Tuesday 24 March 2020

Relax, let's do it...

So we are a couple of days past the Spring Equinox and just a few away from the changing of the clocks (dong, dong, dong). I have to tell you that I'm very pleased, what a long winter that was, long and wet and grey, the type of winter that's guaranteed to bring you down. Hopefully now though the growing warmth and light will make us just a little more cheerful. Ye gods, we bloody need it at the moment with all this terribleness going on. I'll happily sit in my garden and sip a beer (if I can get some), potter around and generally try and stay safe. Going out is risky and I don't want to do it unless I have to (there may be zombies in the town).

Even without the excess of wine and beer (my usual) I'm looking forward to it. I don't do New Year's resolutions but Spring is the mother (as in Mother Earth and not fucker) of all new beginnings (yes, I've gone soft). But I'm fixed on doing something with this special time. I'm lucky to be so surrounded by nature. I may not be able to go down to the stream to play Pooh Sticks, but I can sit and watch the clouds and the birds in my garden. The air smells cleaner somehow and there are not many cars and no plane noises, no school busses passing either.

Of course, I'm gardening, planting new life (well it is spring), but I want the wildlife too, so I'm not going to cut it all back and over-manicure my space. There's a balance to be had and boy, do we need balance now if ever we did.

Across the road and up the way there's a standing stone, I go there sometimes and touch it. Sometimes it feels warm and sometimes cold - it depends on the weather. When it's wet it's raining, damp and it is drizzling, if it's whistling and rocking a little it's windy, and if I can't see it then it's foggy. Of course, I won't be leaving the safety of my garden to go there, so I'm going to make my own stone weather indicator and hang it somewhere instead (who needs the weather forecast)?

It's one of those times for feasting, but feasts may be a luxury for a while. I am going to take some onions skins and wrap them around a couple of eggs and tie them tightly with string. Then I'll hard boil them and let them cool. The eggs will pick up the dye from the onion skin and give a really fantastic marbled effect. They'll make great sandwiches too (if Gaynor bakes some bread).

Bonfires are traditional at the equinox.
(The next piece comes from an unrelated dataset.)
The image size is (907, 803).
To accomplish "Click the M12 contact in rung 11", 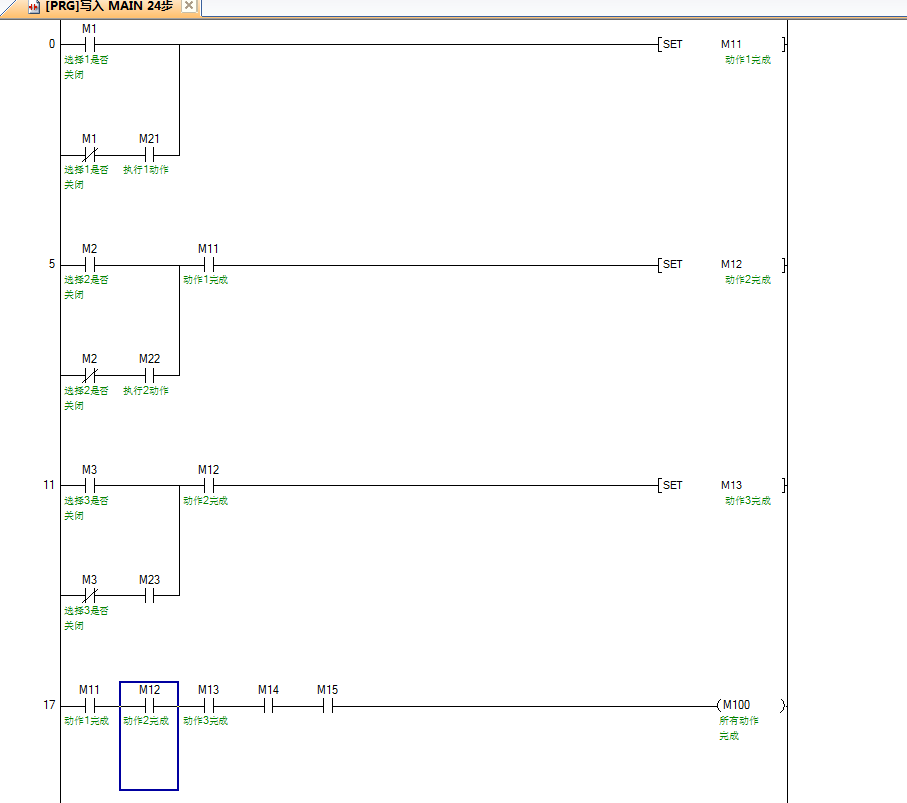I will click(208, 485).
I've already had one in my chimeniere (what a smoke it made). I can't really go to the recycling centre safely so I think that I may be having a few more of them (and sod next doors washing).

I like to have a bit of the outdoors in the house too. I've been buying cut daffodils from the supermarket for weeks but... My tomato plants are greenly on the windowsill growing on, but until my sweet peas have flowered (no bedding this year, the garden centre is shut) I think I may cut some ivy and put it in a vase by the fire.

Spring is that time of renewal and rebirth (as all us cool, deep hippies say) and establishing a new daily routine or rhythm can help ease this transition we are going through (man), maybe even make us feel a little better about things. Doing stuff (from a paper list maybe) provides a bit of a daily framework. Routine and repetition are comforting I find and we are all going to need a bit of both to stop us going stir crazy (or just crazy).

Hey, it ain't so bad. Sitting at home and relaxing is what most people crave most of the time. So why are so many fighting against it now? It can't be helped, but it has to be done.

Stay home, stay well, stay cool.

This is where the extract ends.